BEGIN Extracted records
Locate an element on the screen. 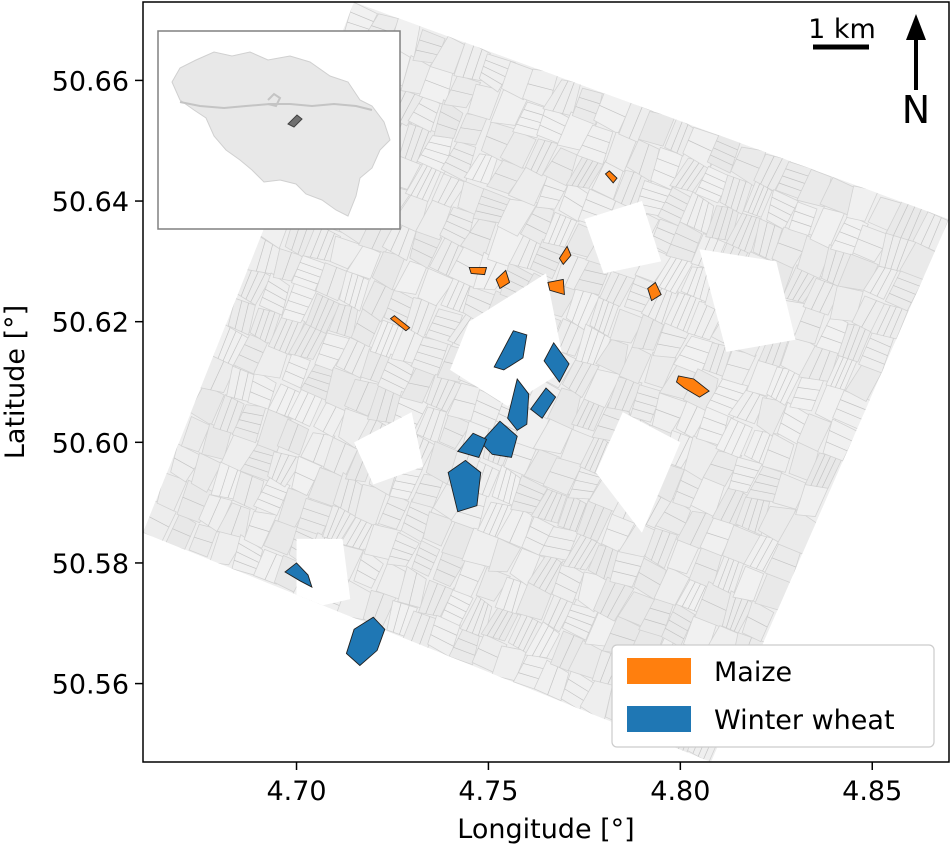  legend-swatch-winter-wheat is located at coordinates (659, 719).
END Extracted records
BEGIN Extracted records
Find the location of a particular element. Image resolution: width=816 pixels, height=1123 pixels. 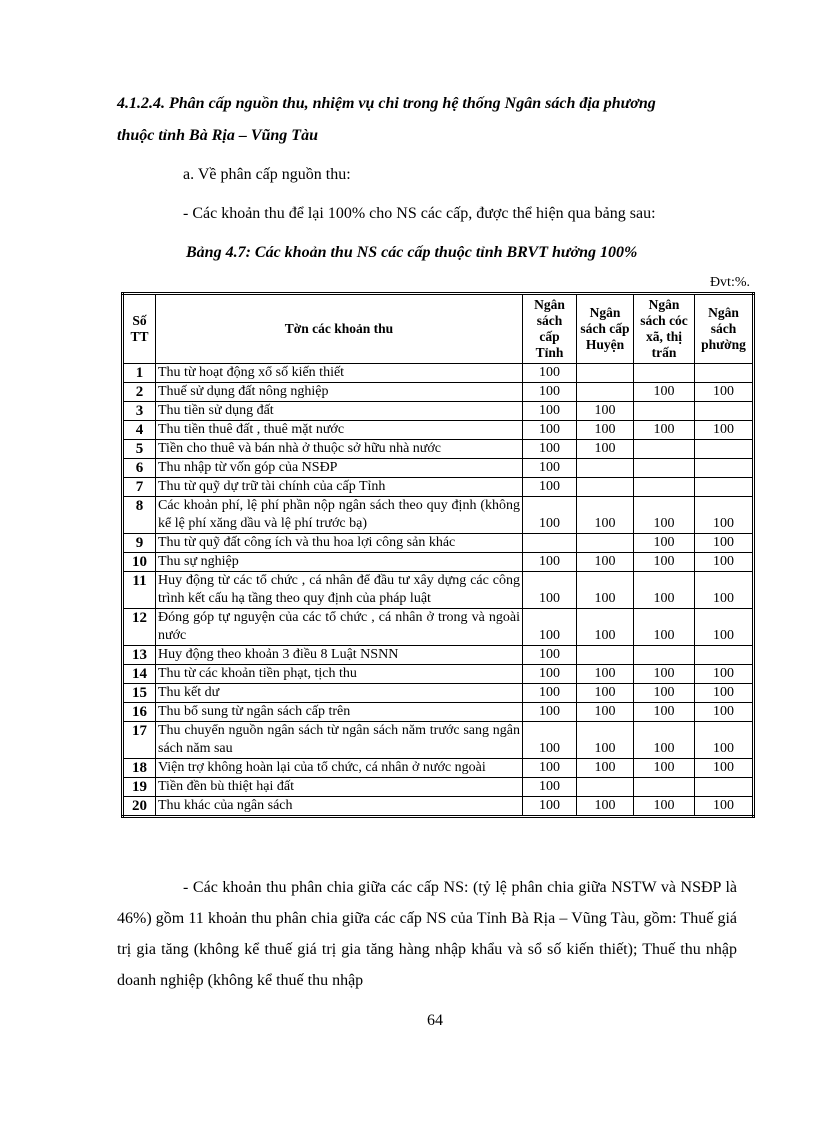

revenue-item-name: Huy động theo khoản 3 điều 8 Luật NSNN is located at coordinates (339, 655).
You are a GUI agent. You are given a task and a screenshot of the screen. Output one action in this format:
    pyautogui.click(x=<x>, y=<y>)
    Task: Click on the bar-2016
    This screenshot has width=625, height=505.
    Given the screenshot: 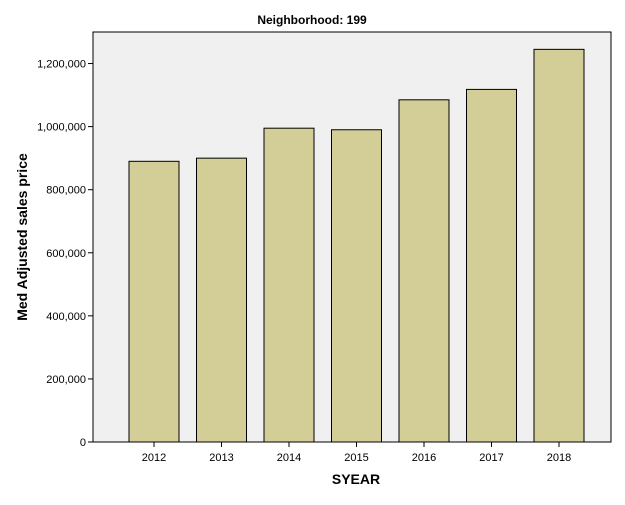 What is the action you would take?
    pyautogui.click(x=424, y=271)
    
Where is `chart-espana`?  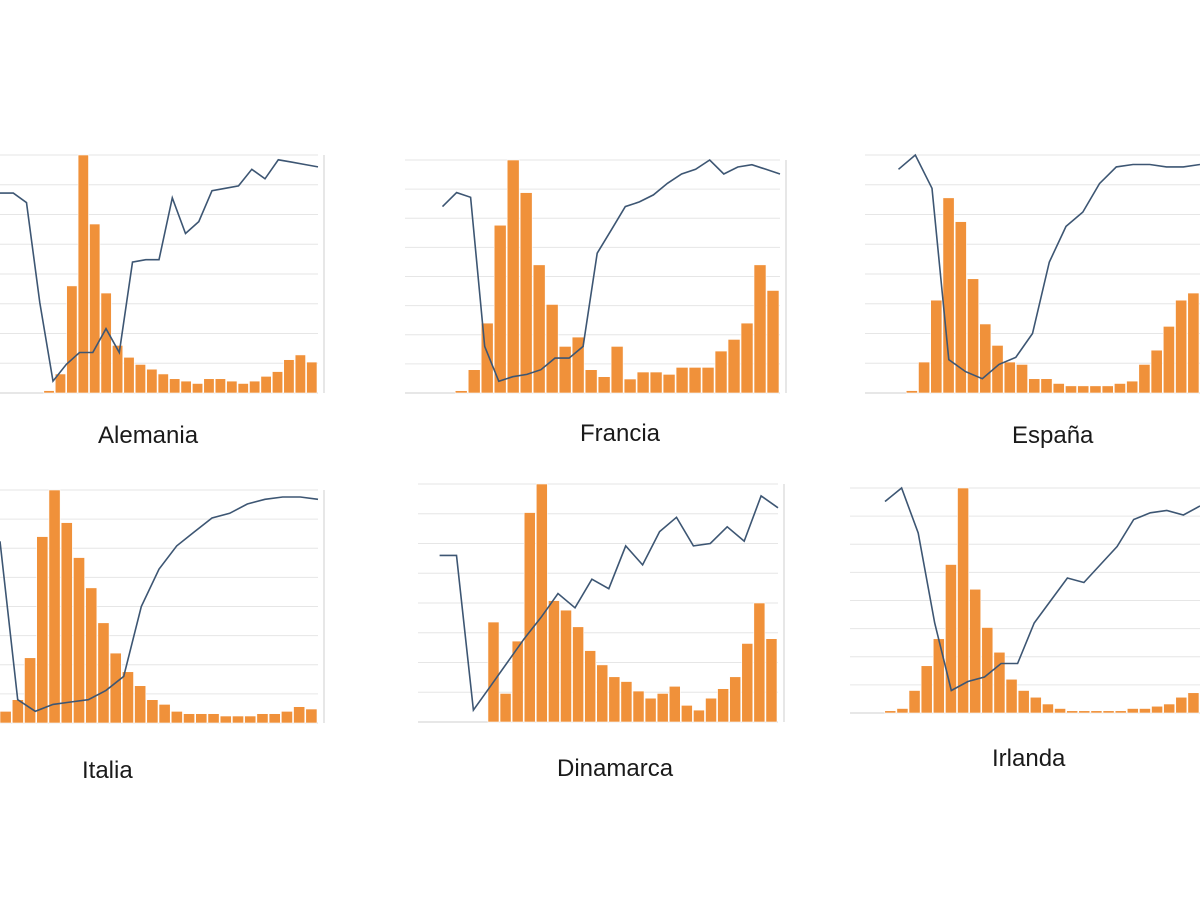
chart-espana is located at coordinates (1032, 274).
END Extracted records
BEGIN Extracted records
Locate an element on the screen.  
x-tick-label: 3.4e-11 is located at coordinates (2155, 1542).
END Extracted records
Can you reproduce the stretch of the data from the line that contains "Find the location" through the line that contains "revenue-item-name: Huy động", leaving the pictures out?

Find the location of a particular element. Image resolution: width=816 pixels, height=1123 pixels. 

revenue-item-name: Huy động theo khoản 3 điều 8 Luật NSNN is located at coordinates (339, 655).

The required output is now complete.